Task directions —
Leaving out all pictures, repeat exactly the lines from the one that holds "The image size is (1144, 672)." to the last line of the entries below.

Data supplied START

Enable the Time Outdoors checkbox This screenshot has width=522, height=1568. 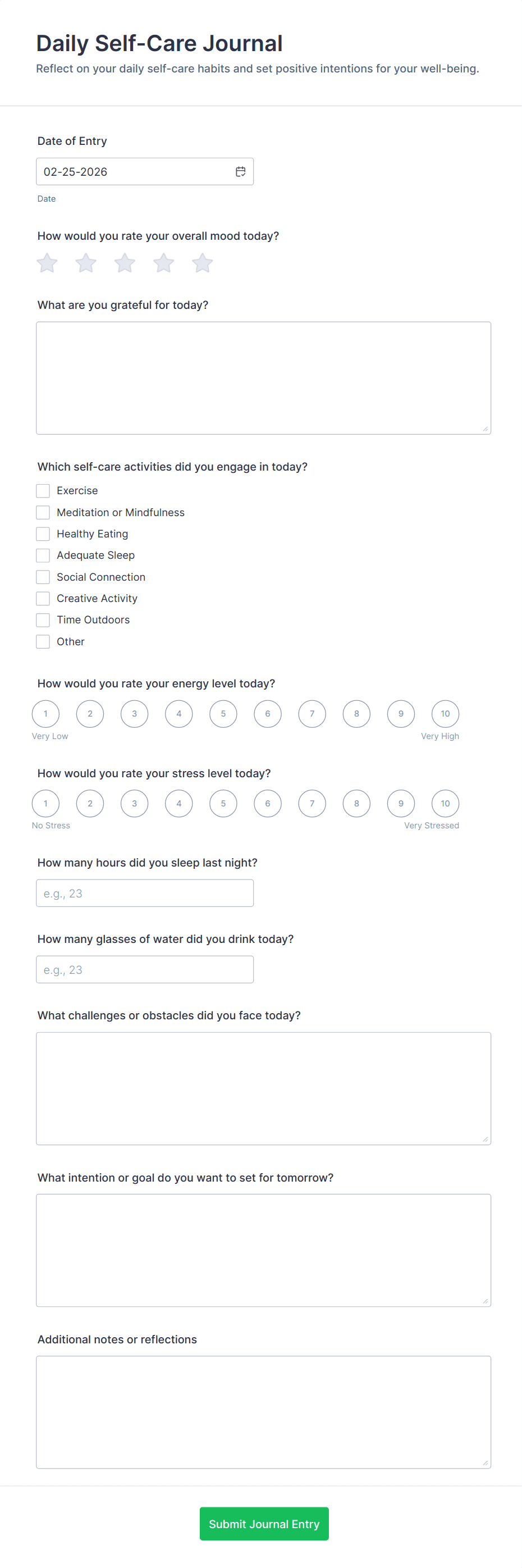(43, 619)
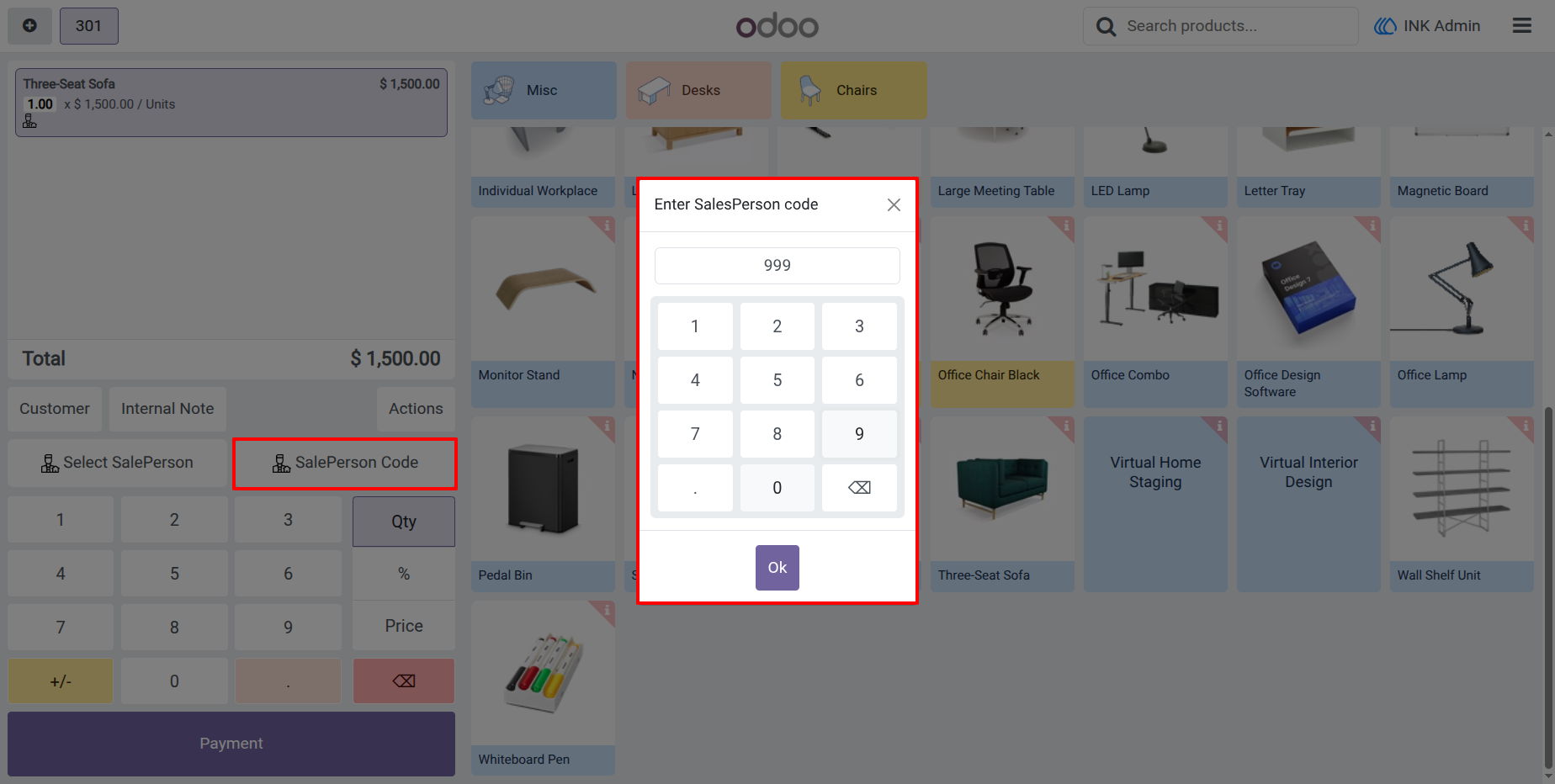
Task: Select the Chairs category tab
Action: (853, 90)
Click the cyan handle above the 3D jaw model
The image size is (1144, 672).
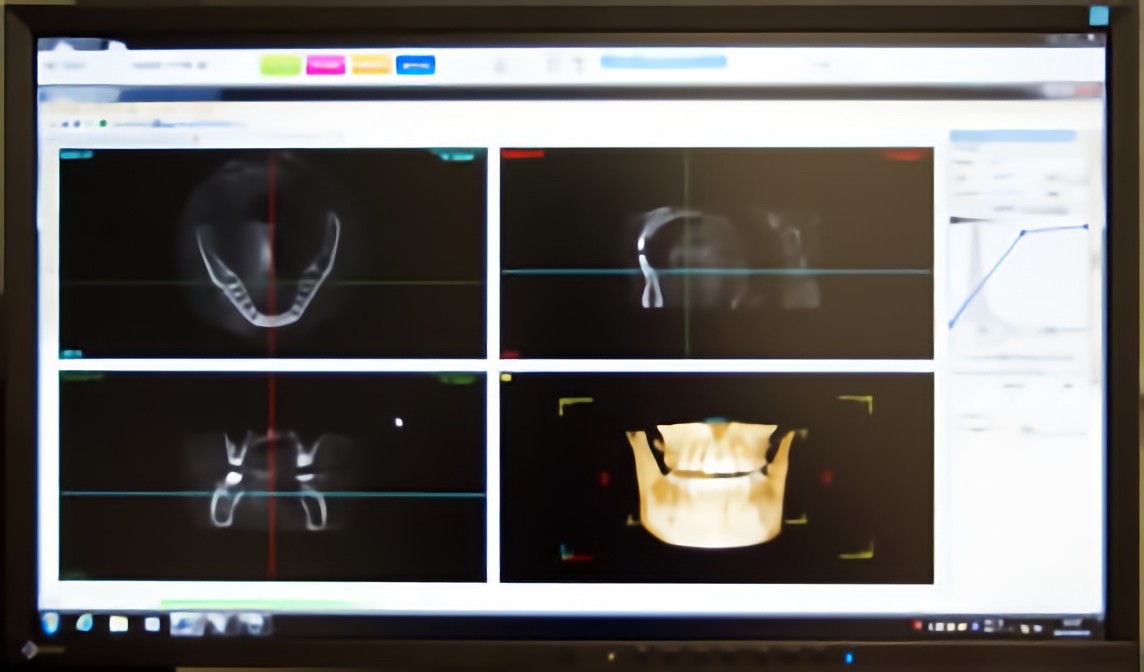point(715,422)
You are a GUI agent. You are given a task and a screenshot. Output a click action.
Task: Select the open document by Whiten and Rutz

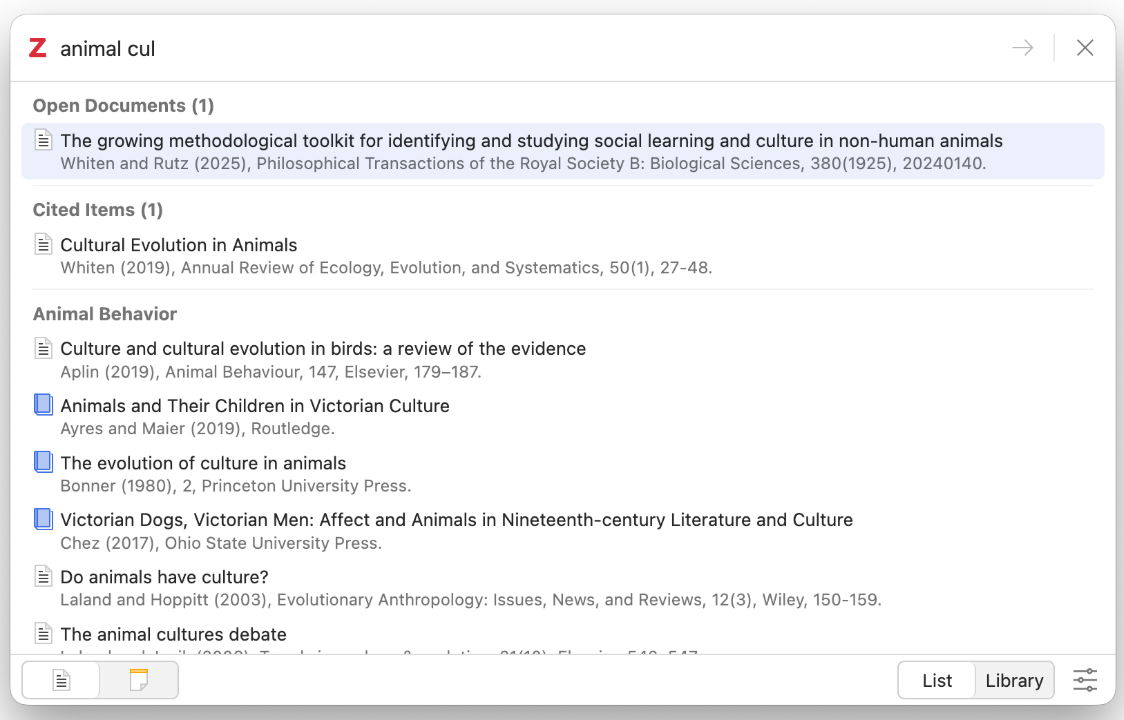(531, 151)
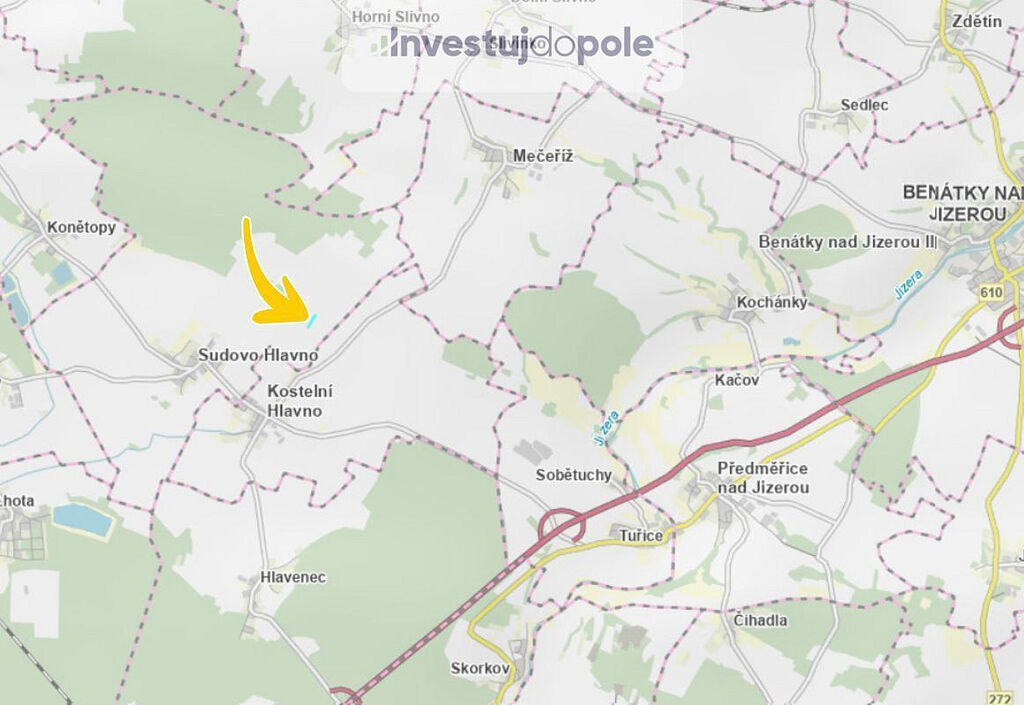Click the yellow arrow marker
This screenshot has width=1024, height=705.
click(271, 274)
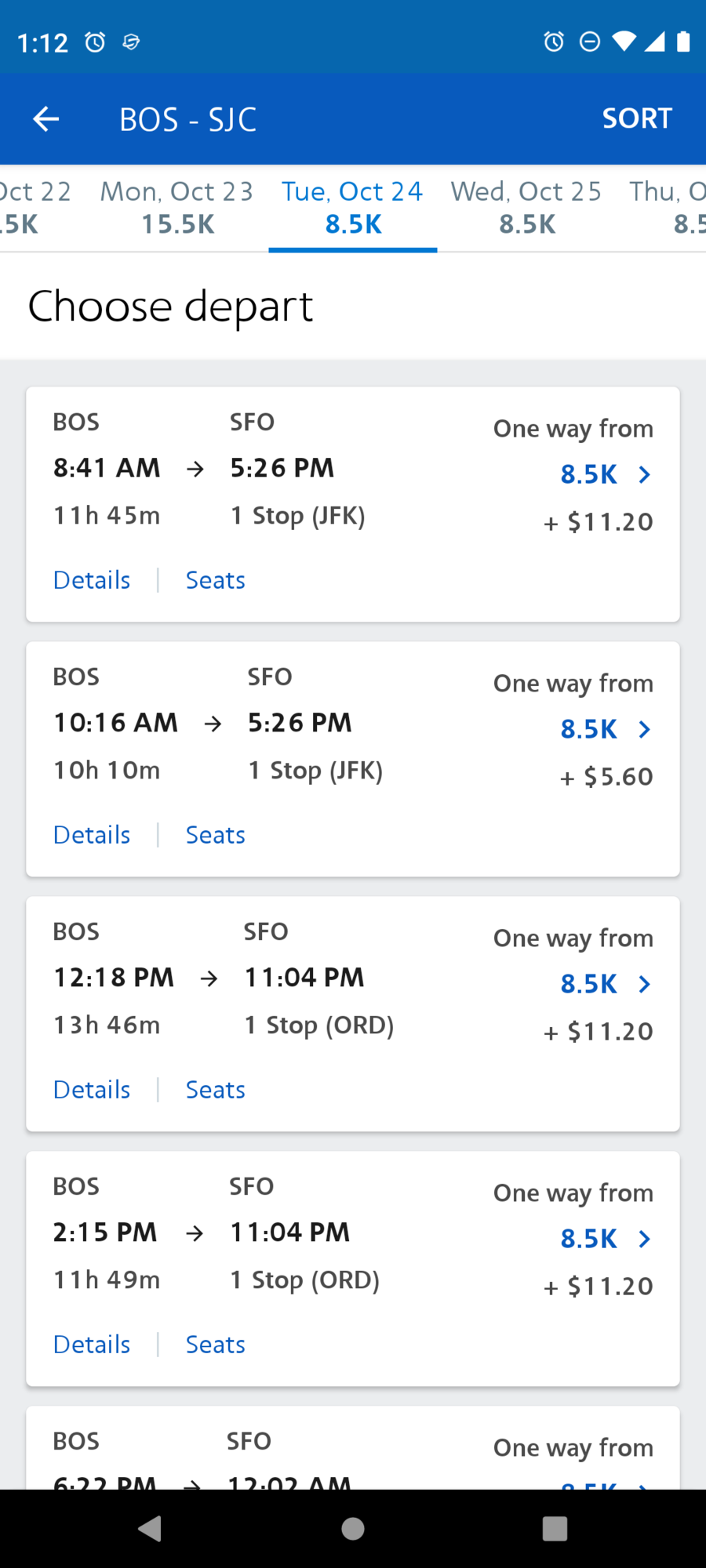Expand 8.5K fare chevron for 12:18 PM flight

click(x=644, y=984)
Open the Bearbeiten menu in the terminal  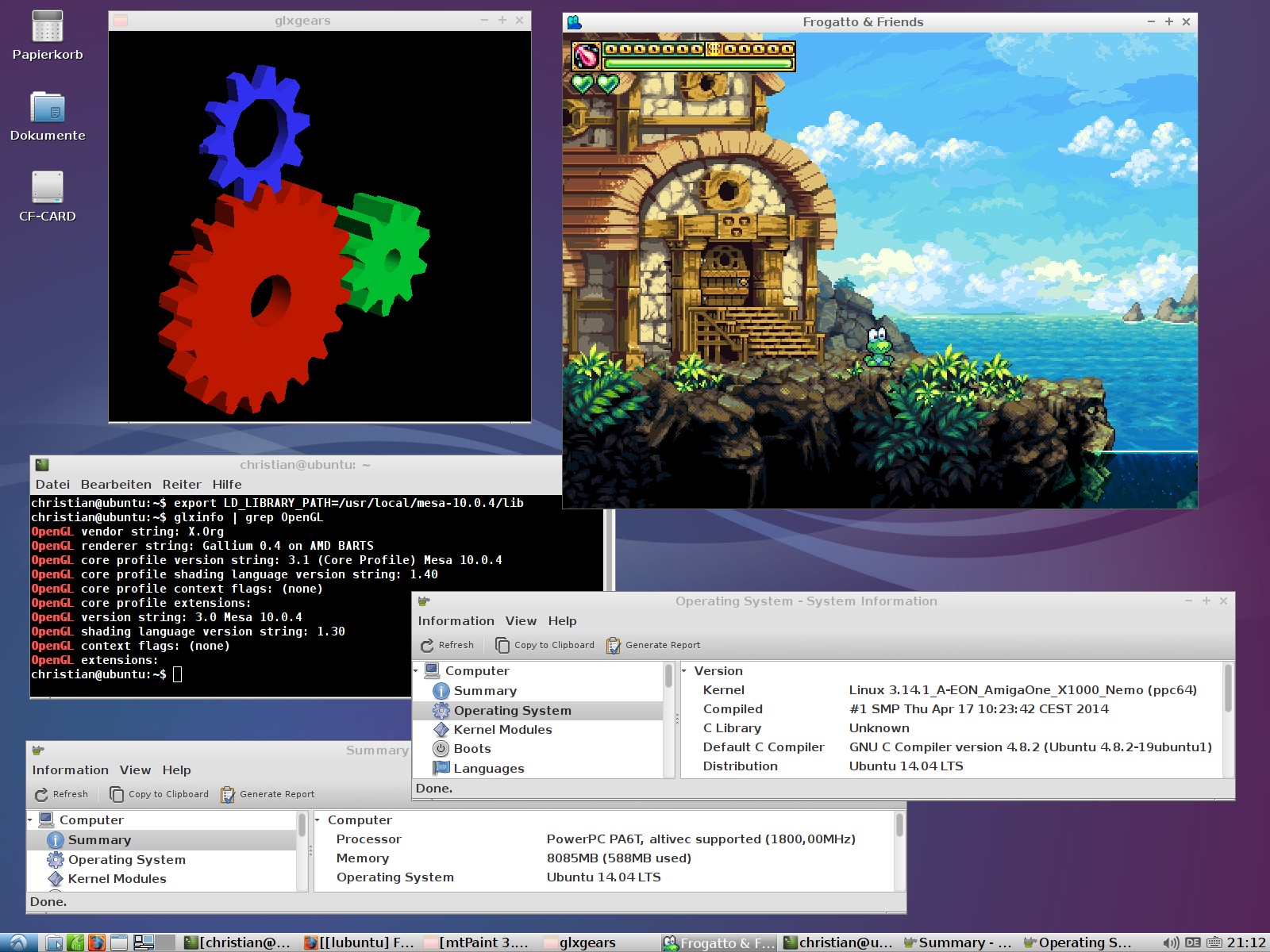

Data supplied END

Response area —
The image size is (1144, 672).
point(715,422)
You are a GUI agent. You are given a task and a screenshot. Output a click action.
Task: Select the open document by Whiten and Rutz

(531, 151)
Click the yellow arrow marker
This screenshot has width=1024, height=705.
click(271, 274)
Expand 8.5K fare chevron for 12:18 PM flight

click(x=644, y=984)
Open the Bearbeiten menu in the terminal  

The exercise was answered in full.